«Les partis doivent se conduire d’une manière à redonner au peuple confiance dans la politique et les politiciens, en étant égaux en argent et médias, afin qu’ils fassent parvenir leurs programmes au citoyen sans mystification, et que celui-ci puisse choisir avec liberté et objectivité». C’est en ces mots que Moncef Marzouki, président du Congrès pour la République (Tunisie), justifie sa volonté d’interdire les publicités pour les partis politiques. Selon lui et d’autres défenseurs de la démocratie, la publicité politique favorise les gros partis, et pose un danger à la démocratie.

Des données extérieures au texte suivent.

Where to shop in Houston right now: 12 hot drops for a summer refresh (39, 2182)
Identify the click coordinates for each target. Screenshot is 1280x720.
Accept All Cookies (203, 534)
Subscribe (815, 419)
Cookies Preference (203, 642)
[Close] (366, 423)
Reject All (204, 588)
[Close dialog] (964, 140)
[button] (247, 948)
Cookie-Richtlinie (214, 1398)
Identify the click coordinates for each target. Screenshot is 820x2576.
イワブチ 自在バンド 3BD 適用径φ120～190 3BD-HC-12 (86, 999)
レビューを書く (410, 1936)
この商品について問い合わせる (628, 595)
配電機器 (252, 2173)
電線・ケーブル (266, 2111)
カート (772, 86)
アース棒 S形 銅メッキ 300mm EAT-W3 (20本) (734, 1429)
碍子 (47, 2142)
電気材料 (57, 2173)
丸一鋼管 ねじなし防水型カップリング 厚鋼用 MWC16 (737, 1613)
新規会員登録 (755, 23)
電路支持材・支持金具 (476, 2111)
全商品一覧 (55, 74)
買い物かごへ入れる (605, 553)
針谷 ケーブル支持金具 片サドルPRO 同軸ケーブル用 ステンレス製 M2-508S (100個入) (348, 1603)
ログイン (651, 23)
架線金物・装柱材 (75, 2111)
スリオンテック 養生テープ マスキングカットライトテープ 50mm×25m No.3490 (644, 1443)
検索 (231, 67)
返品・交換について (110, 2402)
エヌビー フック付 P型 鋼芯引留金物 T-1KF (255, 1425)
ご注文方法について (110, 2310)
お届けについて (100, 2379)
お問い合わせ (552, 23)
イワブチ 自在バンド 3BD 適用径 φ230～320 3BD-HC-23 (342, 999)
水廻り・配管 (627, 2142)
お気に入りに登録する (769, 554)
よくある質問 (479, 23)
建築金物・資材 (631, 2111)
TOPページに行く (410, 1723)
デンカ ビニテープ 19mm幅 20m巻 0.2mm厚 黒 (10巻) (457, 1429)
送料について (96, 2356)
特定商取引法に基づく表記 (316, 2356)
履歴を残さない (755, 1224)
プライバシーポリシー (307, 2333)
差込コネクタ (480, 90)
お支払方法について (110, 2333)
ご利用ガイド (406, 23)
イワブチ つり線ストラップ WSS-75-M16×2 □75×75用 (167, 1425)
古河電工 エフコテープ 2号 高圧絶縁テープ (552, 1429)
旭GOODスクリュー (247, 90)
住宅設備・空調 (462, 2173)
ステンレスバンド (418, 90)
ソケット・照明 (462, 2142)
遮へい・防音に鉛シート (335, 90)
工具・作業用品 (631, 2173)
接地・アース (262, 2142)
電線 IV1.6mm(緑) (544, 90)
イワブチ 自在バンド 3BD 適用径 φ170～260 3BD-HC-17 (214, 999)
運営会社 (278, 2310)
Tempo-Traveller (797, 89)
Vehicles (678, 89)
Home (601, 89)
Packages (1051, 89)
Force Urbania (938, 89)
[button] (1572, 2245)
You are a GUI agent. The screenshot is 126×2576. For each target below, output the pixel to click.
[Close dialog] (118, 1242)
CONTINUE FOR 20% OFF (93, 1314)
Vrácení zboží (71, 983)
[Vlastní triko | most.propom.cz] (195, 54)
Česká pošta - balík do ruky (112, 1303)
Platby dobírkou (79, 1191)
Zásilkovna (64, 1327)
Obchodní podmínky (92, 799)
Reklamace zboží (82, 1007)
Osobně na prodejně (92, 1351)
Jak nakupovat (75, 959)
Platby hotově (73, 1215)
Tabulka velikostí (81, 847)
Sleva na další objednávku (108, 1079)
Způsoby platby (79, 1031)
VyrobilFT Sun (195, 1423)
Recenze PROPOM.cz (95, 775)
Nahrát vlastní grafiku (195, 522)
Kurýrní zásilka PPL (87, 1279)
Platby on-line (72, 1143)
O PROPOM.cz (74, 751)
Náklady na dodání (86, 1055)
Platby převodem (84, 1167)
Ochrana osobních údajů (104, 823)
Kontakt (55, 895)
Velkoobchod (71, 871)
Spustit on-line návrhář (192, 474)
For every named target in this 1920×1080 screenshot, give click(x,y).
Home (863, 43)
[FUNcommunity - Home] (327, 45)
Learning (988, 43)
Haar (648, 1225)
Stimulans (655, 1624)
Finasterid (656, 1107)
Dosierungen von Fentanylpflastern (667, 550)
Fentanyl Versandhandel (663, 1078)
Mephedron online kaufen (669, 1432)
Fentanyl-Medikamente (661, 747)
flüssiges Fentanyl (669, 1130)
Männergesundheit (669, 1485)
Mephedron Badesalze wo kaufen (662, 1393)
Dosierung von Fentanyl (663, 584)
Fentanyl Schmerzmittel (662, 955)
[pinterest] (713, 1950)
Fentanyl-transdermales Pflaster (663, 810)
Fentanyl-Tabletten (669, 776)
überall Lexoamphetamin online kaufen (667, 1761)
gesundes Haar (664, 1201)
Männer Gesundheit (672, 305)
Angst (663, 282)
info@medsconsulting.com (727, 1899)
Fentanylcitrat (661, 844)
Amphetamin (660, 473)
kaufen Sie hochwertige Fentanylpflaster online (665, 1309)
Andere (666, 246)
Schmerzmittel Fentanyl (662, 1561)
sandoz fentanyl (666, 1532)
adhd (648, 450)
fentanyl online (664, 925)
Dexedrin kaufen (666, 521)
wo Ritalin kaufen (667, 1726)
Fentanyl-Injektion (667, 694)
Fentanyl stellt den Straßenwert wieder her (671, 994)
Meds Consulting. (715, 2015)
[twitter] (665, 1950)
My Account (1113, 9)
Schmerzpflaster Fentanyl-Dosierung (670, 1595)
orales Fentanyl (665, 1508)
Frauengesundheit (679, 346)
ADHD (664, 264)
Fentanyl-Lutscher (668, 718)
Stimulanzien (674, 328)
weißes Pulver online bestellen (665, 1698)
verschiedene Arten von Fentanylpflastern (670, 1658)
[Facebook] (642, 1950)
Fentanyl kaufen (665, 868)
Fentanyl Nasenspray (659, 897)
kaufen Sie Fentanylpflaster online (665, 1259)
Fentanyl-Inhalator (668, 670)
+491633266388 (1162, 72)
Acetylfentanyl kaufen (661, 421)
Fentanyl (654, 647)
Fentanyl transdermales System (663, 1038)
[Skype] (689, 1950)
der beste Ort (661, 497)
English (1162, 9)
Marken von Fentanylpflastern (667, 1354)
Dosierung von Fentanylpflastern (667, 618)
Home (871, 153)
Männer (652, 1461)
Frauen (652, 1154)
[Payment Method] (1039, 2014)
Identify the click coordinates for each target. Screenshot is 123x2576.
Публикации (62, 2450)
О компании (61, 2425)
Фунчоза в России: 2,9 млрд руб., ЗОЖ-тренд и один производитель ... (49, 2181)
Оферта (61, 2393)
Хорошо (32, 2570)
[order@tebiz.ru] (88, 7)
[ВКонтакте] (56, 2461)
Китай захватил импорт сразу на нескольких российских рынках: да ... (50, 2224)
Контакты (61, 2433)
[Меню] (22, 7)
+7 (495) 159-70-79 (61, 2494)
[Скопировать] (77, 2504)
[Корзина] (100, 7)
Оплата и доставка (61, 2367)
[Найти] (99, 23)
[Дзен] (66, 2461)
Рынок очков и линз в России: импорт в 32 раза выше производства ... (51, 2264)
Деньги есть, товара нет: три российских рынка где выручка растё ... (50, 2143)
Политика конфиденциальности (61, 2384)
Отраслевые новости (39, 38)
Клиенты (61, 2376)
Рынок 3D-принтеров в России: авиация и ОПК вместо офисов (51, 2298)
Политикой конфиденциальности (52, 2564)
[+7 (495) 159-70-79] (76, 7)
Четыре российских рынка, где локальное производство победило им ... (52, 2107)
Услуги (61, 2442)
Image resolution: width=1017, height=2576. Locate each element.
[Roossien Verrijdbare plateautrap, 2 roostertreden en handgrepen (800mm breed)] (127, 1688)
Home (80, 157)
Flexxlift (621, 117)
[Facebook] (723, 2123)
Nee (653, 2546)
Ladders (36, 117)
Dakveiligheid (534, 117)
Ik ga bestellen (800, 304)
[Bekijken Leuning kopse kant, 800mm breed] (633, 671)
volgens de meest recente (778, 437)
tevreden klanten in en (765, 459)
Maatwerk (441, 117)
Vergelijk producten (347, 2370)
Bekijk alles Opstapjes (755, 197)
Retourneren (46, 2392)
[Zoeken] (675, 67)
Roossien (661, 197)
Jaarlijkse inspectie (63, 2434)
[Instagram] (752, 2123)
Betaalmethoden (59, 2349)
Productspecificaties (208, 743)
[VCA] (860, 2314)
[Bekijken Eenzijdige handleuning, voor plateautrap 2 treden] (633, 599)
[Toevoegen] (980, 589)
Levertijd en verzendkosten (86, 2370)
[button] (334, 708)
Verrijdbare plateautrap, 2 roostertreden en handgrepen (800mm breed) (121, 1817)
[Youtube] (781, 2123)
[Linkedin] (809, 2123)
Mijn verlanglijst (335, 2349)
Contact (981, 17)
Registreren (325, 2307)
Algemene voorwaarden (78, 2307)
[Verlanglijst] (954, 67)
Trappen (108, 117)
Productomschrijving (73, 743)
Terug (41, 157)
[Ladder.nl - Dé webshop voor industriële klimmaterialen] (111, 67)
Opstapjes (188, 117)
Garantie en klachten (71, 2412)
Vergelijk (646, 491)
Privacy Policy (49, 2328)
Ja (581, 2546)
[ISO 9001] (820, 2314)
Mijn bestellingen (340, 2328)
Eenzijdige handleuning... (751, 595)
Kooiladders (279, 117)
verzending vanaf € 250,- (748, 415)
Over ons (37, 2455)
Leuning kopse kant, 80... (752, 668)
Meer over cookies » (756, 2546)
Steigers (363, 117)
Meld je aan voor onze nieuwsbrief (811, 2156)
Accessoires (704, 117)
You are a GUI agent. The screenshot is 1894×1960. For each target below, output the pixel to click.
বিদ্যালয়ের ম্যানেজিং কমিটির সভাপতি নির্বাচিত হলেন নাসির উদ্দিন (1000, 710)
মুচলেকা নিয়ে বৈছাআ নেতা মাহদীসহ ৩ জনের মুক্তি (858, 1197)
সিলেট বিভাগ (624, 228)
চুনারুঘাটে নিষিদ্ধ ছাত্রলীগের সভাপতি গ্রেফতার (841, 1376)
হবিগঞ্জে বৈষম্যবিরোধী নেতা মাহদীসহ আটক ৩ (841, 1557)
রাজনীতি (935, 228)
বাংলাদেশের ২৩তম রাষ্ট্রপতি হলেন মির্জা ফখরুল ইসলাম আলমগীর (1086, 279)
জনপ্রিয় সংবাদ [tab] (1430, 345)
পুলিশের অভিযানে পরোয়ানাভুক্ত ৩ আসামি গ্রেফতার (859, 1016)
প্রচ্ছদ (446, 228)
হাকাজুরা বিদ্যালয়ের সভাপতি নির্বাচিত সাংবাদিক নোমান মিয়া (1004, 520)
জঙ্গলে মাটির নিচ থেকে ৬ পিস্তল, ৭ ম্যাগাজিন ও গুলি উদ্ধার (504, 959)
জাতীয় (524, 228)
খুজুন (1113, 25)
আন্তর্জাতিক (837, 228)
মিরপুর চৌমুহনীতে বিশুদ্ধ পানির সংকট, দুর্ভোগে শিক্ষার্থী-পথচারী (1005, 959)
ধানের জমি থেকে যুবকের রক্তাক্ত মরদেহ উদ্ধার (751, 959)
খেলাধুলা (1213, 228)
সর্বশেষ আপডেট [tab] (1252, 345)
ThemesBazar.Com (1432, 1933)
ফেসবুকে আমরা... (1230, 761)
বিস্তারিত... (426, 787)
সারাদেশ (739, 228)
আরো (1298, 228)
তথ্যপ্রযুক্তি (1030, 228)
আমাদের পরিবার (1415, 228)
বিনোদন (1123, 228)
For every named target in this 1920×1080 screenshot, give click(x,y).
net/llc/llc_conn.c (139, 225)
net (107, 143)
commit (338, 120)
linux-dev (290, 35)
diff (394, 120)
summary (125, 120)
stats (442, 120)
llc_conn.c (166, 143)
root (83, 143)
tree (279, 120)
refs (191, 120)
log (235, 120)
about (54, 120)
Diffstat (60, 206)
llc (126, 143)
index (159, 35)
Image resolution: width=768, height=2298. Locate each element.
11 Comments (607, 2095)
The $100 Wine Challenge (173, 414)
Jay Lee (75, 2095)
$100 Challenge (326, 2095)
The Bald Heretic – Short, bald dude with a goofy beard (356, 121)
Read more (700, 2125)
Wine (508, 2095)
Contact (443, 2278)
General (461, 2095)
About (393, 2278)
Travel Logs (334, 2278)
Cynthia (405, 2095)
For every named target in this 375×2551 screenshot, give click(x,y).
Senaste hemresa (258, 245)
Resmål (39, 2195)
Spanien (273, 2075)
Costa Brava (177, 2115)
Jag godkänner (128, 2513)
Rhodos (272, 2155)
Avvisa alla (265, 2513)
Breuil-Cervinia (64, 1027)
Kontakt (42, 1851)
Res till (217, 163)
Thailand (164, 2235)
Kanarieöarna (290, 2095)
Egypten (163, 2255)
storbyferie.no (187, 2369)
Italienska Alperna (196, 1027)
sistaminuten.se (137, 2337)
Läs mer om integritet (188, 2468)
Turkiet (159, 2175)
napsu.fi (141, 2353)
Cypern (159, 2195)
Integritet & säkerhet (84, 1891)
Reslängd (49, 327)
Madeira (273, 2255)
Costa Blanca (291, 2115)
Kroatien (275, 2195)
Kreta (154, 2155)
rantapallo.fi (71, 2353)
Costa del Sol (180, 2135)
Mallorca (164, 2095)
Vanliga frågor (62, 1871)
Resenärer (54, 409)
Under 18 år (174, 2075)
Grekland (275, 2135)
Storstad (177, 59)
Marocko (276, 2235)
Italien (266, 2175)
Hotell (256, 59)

Les pays africains, comme tout autre pays du monde, doivent faire un choix quant à l'étendue de la liberté d'expression qu'ils veulent autoriser. Il est vrai que les "grands" partis ont davantage de moyens financiers pour produire de la publicité politique de masse. La liberté d'expression, une des valeurs fondamentales de la démocratie et des sociétés libérales, ne devrait jamais voir son terrain d'expression miné. Les seules circonstances qui, à mon avis, justifient une limitation de la liberté d'expression sont celles qui posent un danger à la survie de la démocratie libérale.
En Afrique, comme dans nombreux autres pays, la liberté d'expression, fruit d'une société ouverte à la pluralité des opinions, sonne souvent le glas (malheureusement et paradoxalement) de la tolérance. Ce paradoxe puise ses sources dans les fondements de la démocratie. En tant qu'expression du pouvoir du peuple, par le peuple et pour le peuple, la démocratie, au sens minimal du terme (i.e. tenue d'élections, libres et régulières), n'est pas la clef d'une société juste. En effet, mieux vaut vivre dans une monarchie absolue où le Souverain respecte les droits de l'homme, assure la justice et le bien-être des citoyens, que dans une démocratie strictement électorale où les élus se contentent d'opprimer la population.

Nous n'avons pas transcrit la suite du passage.